China is enraged that the Nobel Committee is honoring jailed dissident Liu Xiaobo. The U.S. is thrilled that human- rights failings in its fast-emerging rival are in the spotlight as rarely before. Talk about divergent views.
Yet the Nobel brouhaha is merely a preview of what’s to come. The dreamers who thought things would go smoothly for the Group of Two are having a tough reality check. China’s refusal to rein in Kim Jong Il is another sign that the G-2 is entering a difficult phase that will unnerve markets.
America’s $14 trillion economy still towers over China’s. Yet massive U.S. debts, protracted wars and waning influence give China a big window to flex its muscles and consolidate power. There’s little evidence U.S. officials fully grasp this dynamic. The year ahead might be a banner one for U.S.-China tensions. Here are four potential flashpoints.
One, currencies. There is a growing school of thought that after the deep freeze in relations this year, 2011 has to be better. Perhaps. With U.S. unemployment on the verge of 10 percent, though, hostility is more likely to soar.
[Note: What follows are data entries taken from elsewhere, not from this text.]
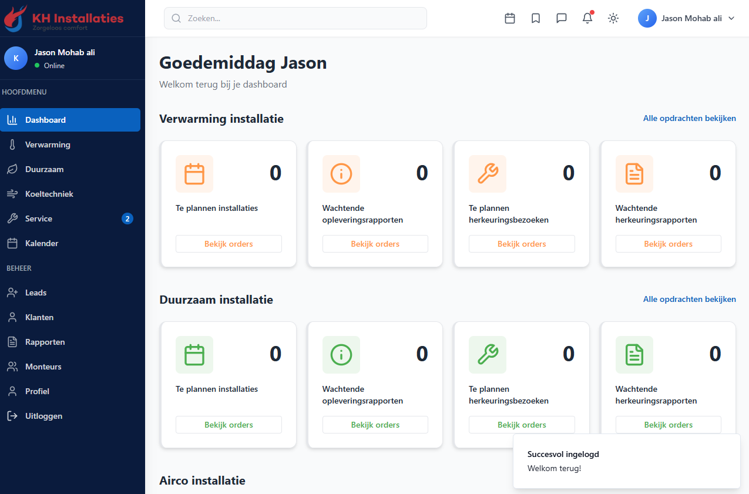Click Bekijk orders under Te plannen installaties
This screenshot has width=749, height=494.
click(229, 243)
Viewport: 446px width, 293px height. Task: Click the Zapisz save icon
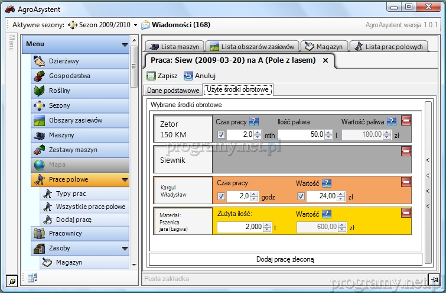[151, 76]
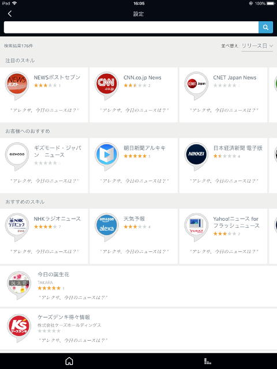The image size is (277, 369).
Task: Click the blue search magnifier button
Action: pos(265,27)
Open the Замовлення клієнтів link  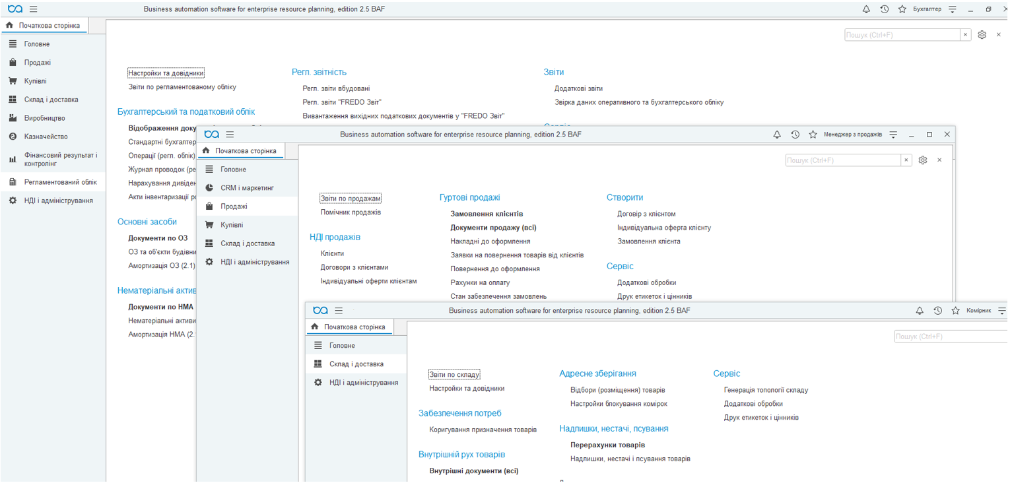coord(486,214)
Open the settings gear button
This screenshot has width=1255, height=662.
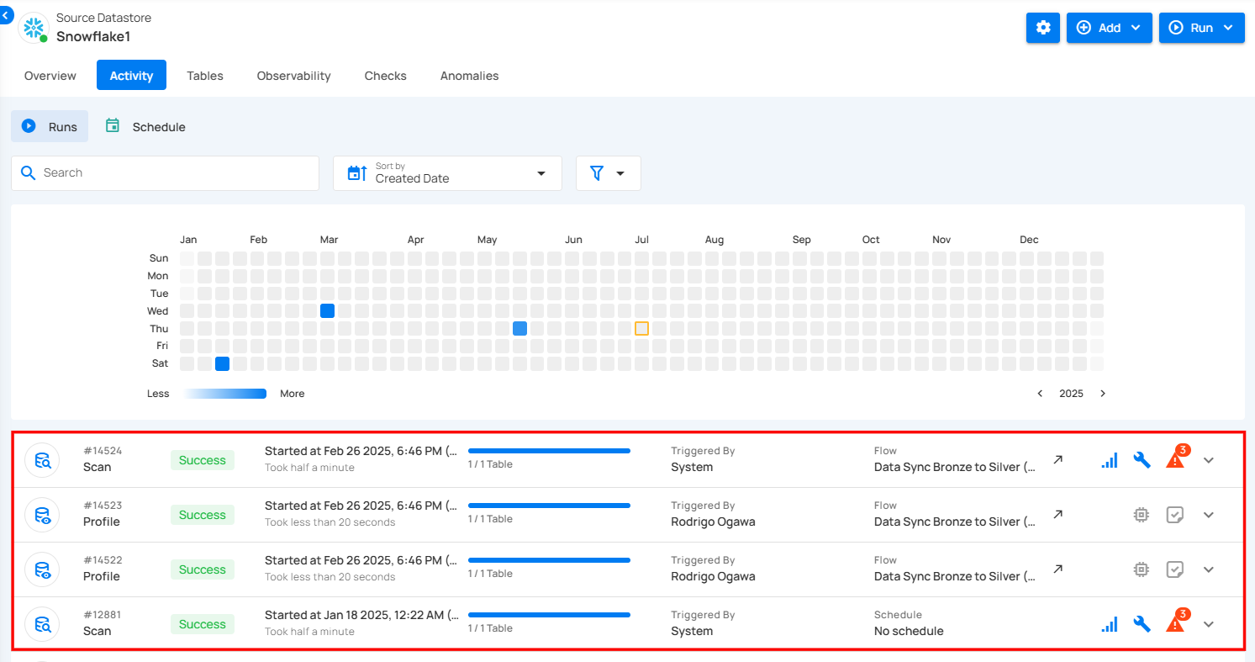coord(1043,28)
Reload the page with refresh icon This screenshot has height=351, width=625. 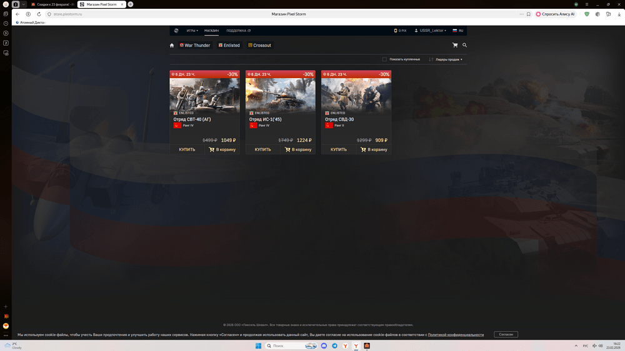point(39,14)
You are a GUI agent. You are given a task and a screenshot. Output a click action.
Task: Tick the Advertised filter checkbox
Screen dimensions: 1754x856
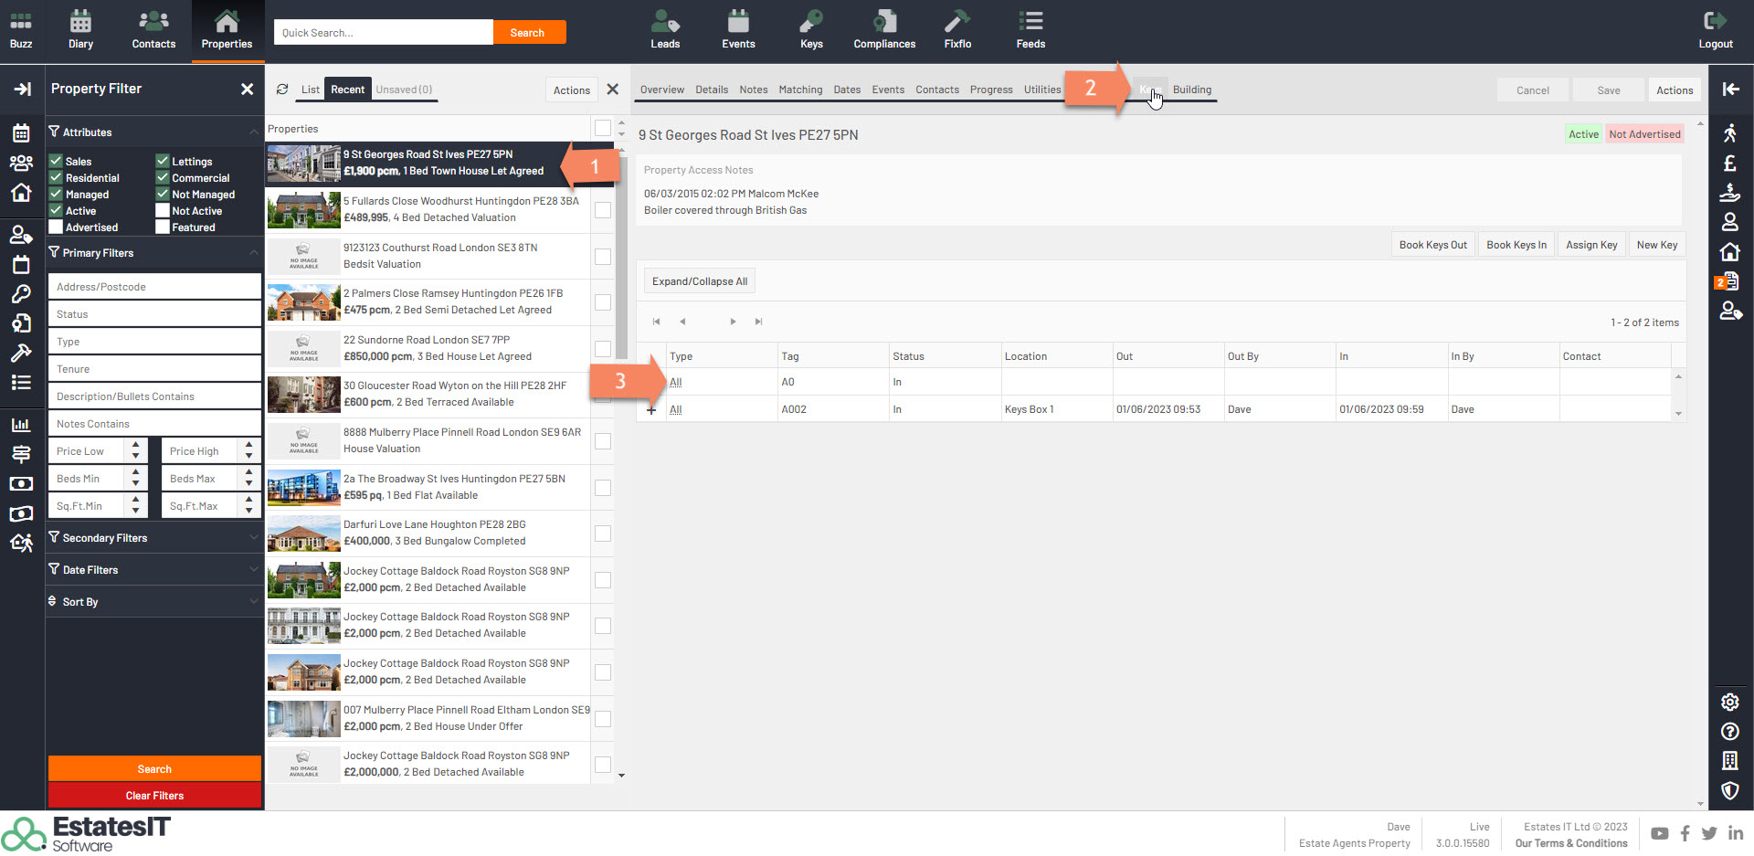tap(56, 227)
U.S. politicians will see China as a convenient bogeyman as voters demand to know why jobs are scarce. It’s doubtful that China, desperate to maintain the export-led growth needed for social stability, will agree to let its currency jump in value to placate officials in Washington.
This issue alone exemplifies the folly of thinking the G-2 will join hands to fix the world economy. A 2009 comment by U.S. Secretary of State Hillary Clinton to then-Australian Prime Minister Kevin Rudd says it all. Clinton, according to cables released by WikiLeaks, asked Rudd: “How do you deal toughly with your banker?”
That’s the whole point. That $884 billion worth of U.S. debt in China’s vault means the U.S. can only ask China for policy steps, not demand them. China won’t be pushed around and many U.S. lawmakers haven’t gotten the memo.
Two, North Korea. If there is anything we know for sure about Dear Leader Kim it’s this: little of what he does is random and timing is everything.
At the very moment Sunday when South Korea held a press conference to talk up the merits of its free-trade agreement with the U.S., the North lobbed fresh bombs -- verbal ones. The North accused the South of raising tensions, thus hogging the headlines. A coincidence? I doubt it.
Kim is raining on China’s parade, too. His recent provocations raised the stakes at a time when China has plenty on its hands. The year ahead will see the U.S. calling on China to shorten Kim’s leash, and China probably refusing. Markets and credit ratings hang in the balance.
Three, patriotic hackers. Computer enthusiasts backed by Chinese authorities conducted extensive attacks on U.S. government agencies and companies, including Google Inc., according to the New York Times, which cited WikiLeaks.org.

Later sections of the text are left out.